* [EXERCICE PROPOSÉ] Rédigez la suite du texte sur la réforme du Code du travail portée par Myriam El Khomri, en reprenant immédiatement après sa dernière phrase.

La route vers un second mandat se brouille encore davantage avec cette réforme du Code du travail portée par une charmante ministre beurette que certains ont cru moderne et un tantinet gauchiste grâce à son parcours passé. Myriam El Khomri accumule les bourdes pour nous lâcher aujourd'hui une loi digne du Comité des Forges de Pierre Gattaz. Sur les ondes, la droite applaudit, Pierre Gattaz se félicite. La gauche, ou ce qu'il en reste, est sidérée. Même Jean-Christophe Camdélis, le prudent secrétaire du PS, concède qu'il ne votera pas le texte de loi en l'état. Après la loi sur le Renseignement, la déchéance de nationalité dans la Constitution, le Pacte irresponsable, l'accord ANI, la réforme des retraites, et quelques autres stupéfactions, l'extension du travail le dimanche Hollande nous livre à peine un an avant l'heureuse fin de ce mandat si pénible une réforme du code du travail que Nicolas Sarkozy n'avait réussi à mettre en oeuvre: baisse de la rémunération des heures supplémentaires, légalisation des forfaits jours même sans accord collectif, légalisation des heures supplémentaires imposées en cas de hausse de commandes, référendums sur les accords d'entreprise...

459ème semaine politique: la fin de Sarkollande

"La loi El Khomri va dans le bon sens". Jean-François Copé.

* [SECTION DES DONNÉES]
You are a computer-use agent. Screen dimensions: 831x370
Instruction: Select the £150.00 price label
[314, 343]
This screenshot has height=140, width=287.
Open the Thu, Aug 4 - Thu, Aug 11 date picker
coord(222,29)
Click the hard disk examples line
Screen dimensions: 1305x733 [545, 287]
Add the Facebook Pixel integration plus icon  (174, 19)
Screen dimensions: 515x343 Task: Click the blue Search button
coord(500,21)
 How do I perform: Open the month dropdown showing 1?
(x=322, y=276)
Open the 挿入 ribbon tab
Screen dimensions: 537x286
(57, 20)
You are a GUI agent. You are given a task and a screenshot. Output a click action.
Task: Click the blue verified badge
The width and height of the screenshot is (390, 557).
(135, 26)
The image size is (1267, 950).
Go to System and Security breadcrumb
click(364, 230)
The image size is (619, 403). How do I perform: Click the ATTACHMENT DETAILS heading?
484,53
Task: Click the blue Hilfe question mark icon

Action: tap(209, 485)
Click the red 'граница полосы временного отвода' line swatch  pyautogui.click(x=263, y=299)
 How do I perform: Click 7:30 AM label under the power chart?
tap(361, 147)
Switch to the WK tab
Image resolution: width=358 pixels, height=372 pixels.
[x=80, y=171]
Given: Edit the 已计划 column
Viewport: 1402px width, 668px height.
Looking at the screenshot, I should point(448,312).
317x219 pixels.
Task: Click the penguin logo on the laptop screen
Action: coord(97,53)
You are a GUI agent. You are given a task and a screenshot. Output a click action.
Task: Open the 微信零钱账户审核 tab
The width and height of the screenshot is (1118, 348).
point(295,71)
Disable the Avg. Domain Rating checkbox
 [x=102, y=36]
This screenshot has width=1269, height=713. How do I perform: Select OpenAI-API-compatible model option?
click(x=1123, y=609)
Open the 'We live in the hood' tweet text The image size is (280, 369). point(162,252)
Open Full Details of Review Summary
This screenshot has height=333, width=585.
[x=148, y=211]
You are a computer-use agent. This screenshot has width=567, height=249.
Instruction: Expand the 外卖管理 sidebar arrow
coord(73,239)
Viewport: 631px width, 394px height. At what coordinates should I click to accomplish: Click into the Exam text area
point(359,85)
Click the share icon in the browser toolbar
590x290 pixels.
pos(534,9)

* [RÉPONSE À L'EXERCICE]
"Tout ce que je veux, c'est non pas remettre en cause des droits, les droits vont être respectés. Je veux qu'il y ait plus de négociation collective, je veux qu'il y ait plus de souplesse, plus de sécurité, plus de visibilité." François Hollande

Alors que quelques 700 000 chômeurs de plus et 30 à 50.000 destructions d'emplois trimestrielles en 2014, il se trouve encore des gens, y compris à l'Elysée, pour penser qu'il est " difficile de licencier". Si le mensonge politique était passible de déchéance de nationalité (après tout, il s'agit là d'une atteinte aux "intérêts fondamentaux de la Nation", n'est-ce pas ?), une jolie fraction de nos responsables seraient désormais apatrides. "Sous ce quinquennat, les salariés ont perdu des droits" rappellent ce 20 février quelques élus et responsables de la (vraie) gauche. Et on a peine à voir où se loge la fameuse amélioration des droits des salariés dans la loi El Khomri.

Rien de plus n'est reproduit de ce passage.